The stories of Harley Race’s exploits, particularly behind the wheel or with a gun, are common fodder at old-school bull sessions. Yet, readers of King Of The Ring: The Harley Race Story, won’t find bawdy tales of excess and foolishness on the road. It’s very much a PG book on purpose.
“I made it more of a PG-type book than the rest of them that are out there,” Race told SLAM! Wrestling from his wrestling school in Missouri. “And the reason for that is I’m right here in Eldon and our slogan in World League Wrestling is ‘Shut up and wrestle.’ All of our shows are clean shows. I don’t allow any swearing, I don’t allow any of the low blow crap, or any of the nudity-type thing that you see. Ours is what wrestling used to be. It’s wrestling, it’s not all the showboating and crap that you see now.”
Race’s co-writer, Gerry Tritz, said the plan was there all along to make it a book accessible to anyone. “That was his intent from the beginning, to make it more of a PG than an R book,” Tritz said. “I think sometimes that’s a little inconsistent with the lifestyle that he’s led. We did touch on some of those aspects. I think we tried to convey the lifestyle he led without using vulgarities and stuff like that.”
In career that started when he was just 15, there are lots of stories to tell for Harley Race – his successes as a tag team partner to Larry Hennig in the AWA, trips to Japan, various booking positions, his stint in the WWF as “The King, and managing in WCW. But time and time again, fans want to know about the eight NWA World championship reigns, from 1974 to 1983 – a period when the world title meant something.
“During the time that I was champion — and this is legit — I probably wrestled 400 times a year,” said Race. “I don’t want to sound like I’m blowing smoke up my own rear end, [but] the NWA people legitimately had 26 territories to go to in the United States and Canada, plus all the overseas stuff that was recognized by the NWA. So their champion legitimately had a chance to travel virtually the whole globe.”Like Race’s old travel schedule, there was lots of ground to cover for Tritz, who has a full-time gig as the Sunday editor at the Jefferson City News Tribune in Missouri. He found Race to be open and accommodating with the ups and downs of his life.
“I always knew that he had led a rough life, but I don’t think I was fully aware of all the pain that he’s been through in his life. I mean, the highs and lows of his life are a lot of different than the highs and lows I think of a normal person’s life,” said Tritz, 37. “He’s had just some incredibly painful experiences, like the death of his first wife in the automobile wreck, and some soaring highs, being the world champion for so long.”

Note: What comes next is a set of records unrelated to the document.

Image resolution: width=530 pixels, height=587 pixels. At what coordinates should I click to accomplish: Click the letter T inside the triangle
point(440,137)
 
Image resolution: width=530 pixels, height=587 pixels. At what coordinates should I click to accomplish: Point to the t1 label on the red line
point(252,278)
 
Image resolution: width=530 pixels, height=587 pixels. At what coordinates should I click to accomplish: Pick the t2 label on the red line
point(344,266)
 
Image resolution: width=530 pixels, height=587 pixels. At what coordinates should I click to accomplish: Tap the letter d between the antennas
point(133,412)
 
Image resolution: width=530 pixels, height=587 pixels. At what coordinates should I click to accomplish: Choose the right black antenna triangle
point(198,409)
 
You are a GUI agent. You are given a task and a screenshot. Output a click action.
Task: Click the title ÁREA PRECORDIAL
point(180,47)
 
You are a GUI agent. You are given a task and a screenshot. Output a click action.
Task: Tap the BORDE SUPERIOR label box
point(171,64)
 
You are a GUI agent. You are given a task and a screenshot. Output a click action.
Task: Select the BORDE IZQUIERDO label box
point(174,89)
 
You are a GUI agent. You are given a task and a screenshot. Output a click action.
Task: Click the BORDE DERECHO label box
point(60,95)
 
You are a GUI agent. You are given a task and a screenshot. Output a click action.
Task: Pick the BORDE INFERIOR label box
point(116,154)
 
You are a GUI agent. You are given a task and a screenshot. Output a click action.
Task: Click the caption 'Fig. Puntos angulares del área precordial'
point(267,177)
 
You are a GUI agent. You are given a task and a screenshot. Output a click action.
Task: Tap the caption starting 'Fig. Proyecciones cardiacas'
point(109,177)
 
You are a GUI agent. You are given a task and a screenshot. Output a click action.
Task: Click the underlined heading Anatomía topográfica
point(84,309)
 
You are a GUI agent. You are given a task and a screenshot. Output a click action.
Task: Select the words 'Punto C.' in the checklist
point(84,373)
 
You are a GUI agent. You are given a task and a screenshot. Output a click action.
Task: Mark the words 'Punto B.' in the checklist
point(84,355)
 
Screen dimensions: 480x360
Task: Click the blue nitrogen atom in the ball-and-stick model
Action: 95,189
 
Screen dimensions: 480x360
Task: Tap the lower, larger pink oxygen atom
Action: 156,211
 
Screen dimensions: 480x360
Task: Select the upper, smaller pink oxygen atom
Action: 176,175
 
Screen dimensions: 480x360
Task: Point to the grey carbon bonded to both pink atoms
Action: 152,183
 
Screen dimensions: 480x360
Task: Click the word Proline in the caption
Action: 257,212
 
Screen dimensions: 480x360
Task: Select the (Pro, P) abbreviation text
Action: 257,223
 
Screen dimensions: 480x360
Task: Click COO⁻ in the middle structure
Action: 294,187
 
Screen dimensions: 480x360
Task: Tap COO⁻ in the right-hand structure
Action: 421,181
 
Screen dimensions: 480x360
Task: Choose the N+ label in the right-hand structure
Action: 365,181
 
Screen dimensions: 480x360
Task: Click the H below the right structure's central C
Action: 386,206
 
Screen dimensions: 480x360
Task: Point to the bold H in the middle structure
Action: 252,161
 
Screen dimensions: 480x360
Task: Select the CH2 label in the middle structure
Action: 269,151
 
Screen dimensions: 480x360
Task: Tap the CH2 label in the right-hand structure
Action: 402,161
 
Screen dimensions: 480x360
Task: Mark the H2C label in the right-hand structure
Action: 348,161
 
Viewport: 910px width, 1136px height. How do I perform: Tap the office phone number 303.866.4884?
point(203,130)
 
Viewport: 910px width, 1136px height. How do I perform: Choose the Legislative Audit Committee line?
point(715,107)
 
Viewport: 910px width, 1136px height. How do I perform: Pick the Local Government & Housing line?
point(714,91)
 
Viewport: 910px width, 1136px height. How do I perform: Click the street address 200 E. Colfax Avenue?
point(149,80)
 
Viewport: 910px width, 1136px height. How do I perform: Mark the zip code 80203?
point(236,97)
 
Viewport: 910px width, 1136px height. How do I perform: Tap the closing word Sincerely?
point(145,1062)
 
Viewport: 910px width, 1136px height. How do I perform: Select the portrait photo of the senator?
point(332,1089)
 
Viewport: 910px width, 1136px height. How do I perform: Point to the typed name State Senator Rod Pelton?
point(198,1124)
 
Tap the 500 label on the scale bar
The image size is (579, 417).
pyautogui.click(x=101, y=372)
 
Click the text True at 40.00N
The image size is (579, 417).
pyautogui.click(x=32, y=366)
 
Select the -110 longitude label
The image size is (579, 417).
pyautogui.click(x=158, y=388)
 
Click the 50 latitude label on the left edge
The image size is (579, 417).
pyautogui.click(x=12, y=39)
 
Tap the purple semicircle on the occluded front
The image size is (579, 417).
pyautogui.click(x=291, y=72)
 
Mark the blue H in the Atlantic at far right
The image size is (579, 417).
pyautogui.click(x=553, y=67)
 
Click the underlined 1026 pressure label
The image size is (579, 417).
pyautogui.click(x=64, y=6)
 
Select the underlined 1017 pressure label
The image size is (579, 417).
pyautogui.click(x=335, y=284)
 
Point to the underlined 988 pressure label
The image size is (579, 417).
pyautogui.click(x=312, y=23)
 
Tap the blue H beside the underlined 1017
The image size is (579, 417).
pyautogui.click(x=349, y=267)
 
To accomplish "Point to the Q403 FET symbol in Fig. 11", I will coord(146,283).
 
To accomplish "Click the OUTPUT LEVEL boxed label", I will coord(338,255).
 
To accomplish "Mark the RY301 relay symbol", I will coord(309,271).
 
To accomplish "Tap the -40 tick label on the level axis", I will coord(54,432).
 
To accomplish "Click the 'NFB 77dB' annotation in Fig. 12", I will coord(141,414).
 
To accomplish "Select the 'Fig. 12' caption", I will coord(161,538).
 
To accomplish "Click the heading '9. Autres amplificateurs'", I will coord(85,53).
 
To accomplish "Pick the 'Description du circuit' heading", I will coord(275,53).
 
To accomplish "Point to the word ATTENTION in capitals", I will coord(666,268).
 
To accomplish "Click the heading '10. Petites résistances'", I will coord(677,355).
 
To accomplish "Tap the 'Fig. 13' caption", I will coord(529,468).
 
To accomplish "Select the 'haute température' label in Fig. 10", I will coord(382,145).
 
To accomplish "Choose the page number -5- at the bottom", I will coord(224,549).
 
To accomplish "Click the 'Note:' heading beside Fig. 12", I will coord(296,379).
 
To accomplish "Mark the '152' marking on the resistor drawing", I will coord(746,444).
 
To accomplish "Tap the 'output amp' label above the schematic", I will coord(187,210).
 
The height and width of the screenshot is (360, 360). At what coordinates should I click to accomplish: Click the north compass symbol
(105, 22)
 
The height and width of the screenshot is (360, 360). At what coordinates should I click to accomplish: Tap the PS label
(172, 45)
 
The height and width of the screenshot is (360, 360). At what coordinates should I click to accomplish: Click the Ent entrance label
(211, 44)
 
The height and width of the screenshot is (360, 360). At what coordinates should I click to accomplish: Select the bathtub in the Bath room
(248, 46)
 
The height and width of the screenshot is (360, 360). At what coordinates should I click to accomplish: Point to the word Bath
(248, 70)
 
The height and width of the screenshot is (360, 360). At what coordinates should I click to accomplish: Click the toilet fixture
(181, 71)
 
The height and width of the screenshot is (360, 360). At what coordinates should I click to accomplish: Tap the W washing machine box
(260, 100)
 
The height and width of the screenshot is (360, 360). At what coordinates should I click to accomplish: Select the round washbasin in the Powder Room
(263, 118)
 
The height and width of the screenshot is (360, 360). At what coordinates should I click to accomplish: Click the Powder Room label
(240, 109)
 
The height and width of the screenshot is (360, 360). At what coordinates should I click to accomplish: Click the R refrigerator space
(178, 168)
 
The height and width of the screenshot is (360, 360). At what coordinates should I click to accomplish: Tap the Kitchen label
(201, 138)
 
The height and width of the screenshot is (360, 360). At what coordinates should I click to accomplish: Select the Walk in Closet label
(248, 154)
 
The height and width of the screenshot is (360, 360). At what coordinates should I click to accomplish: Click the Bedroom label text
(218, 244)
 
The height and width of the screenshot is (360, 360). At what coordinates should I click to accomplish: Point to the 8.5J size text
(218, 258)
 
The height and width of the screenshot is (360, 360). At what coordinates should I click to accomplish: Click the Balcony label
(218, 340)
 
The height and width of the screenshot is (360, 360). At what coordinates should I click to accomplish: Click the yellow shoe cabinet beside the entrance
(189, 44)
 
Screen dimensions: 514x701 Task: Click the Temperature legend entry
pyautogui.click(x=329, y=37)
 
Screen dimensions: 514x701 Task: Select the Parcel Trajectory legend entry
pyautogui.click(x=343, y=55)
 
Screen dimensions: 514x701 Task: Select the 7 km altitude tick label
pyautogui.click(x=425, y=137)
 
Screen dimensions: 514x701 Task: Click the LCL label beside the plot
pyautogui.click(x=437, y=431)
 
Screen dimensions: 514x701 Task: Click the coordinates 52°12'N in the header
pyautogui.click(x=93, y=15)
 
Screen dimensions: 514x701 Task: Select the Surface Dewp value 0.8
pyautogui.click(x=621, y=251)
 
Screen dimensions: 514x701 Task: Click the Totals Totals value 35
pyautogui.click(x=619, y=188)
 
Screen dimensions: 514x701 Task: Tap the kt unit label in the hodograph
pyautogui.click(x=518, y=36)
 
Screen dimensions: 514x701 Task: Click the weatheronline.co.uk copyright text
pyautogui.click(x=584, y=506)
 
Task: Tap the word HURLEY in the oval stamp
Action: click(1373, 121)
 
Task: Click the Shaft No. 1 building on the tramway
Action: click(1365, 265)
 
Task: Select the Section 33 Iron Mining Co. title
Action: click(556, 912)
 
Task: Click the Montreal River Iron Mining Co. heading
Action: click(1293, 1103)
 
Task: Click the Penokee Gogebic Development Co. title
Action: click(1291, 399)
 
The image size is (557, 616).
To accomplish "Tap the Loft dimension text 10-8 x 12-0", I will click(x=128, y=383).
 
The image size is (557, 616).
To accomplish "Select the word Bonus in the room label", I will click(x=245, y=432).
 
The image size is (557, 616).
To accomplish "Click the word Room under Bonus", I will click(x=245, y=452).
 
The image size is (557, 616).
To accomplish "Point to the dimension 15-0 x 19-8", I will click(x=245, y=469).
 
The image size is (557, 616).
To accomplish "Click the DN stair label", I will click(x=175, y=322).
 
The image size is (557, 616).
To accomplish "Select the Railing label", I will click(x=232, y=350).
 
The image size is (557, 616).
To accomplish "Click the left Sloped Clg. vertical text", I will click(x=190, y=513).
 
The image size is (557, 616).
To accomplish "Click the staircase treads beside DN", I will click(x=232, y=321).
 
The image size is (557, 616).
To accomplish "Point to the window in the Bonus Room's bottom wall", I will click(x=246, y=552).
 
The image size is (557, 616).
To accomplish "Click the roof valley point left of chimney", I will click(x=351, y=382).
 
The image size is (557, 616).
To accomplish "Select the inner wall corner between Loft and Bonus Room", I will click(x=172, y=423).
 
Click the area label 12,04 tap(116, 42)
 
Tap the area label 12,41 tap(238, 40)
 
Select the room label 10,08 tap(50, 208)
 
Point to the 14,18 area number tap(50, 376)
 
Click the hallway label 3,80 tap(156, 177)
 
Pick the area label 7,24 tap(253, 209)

In the 1970s, Race had actually started down the path towards a book on his career with Kansas City Star writer J.J. Maloney, who was a celebrated figure in town for essentially using his writing skills to make a career from prison. Maloney had met and written about Race, and over the years had worked off and on at the story of Race’s life. “He had started to write my book off those two articles that he had in the newspaper. But he got cancer and he passed away [in 1999]. So then I just put the thing on hold for quite a while.”
The late ’90s wrestling publishing blip brought it back to life. “When [Mick] Foley came out with his book, that kind of reminded me of it,” said Race. “Then all of a sudden, everybody was doing a book, including Chyna, who had been in the business about three weeks. Again, I kind of just put it on hold.”
Illinois-based Sports Publishing was shopping for wrestling books after succeeding with the second Bobby Heenan book, and approached Race. “The King” considered a few friends in Kansas City before asking Tritz, who lived much closer.
“A lot of people ask, ‘How did you choose Harley as your subject?’ Well, I didn’t choose him, he chose me. I just got lucky, basically. I think the proximity of me being 30 miles away helped because I was able to, on my days off, just drive down to interview him,” laughed Tritz. The writer visited his subject a couple of times a week, from February to August 2004, sitting in Harley’s office with his laptop and a tape recorder. The unhurried, deliberate pace of Race’s diction made taking notes a reporter’s dream.While he never kept a diary on the road, Race did have his booking sheets. “Since I left in Minneapolis in the late ’60s, I’d been involved in the booking side of wrestling, starting with Dory Funk Sr. in Amarillo, Texas. So I still have those books. I’ve got them here in my desk. They go back to the late ’70s through the ’80s when I hooked up with Vince [McMahon]. So I just sort of thumbed through those. I could see matches that I had 20 years ago.”
Race explained his part of the process. “He would do it a chapter at a time, then I would re-read it, and say a yea or a nay. We kind of just went over it and over it and over it until we found up with what we got. However, what we got, there’s two or three chapters that didn’t make it into the book. I think the reason that they didn’t was they were in a real rush to get it out for the Christmas season.”
The book deadline wasn’t the only thing on Tritz’s mind as he raced to get the book – his first – to the publisher. “This project ended in perfect time. I think I turned in the final manuscript in October, and that’s when my first child was born. My wife Debbie and I just had a baby October 24, Jacob. If the process of the book had gone on any longer, there would have been problems. It worked out perfectly.”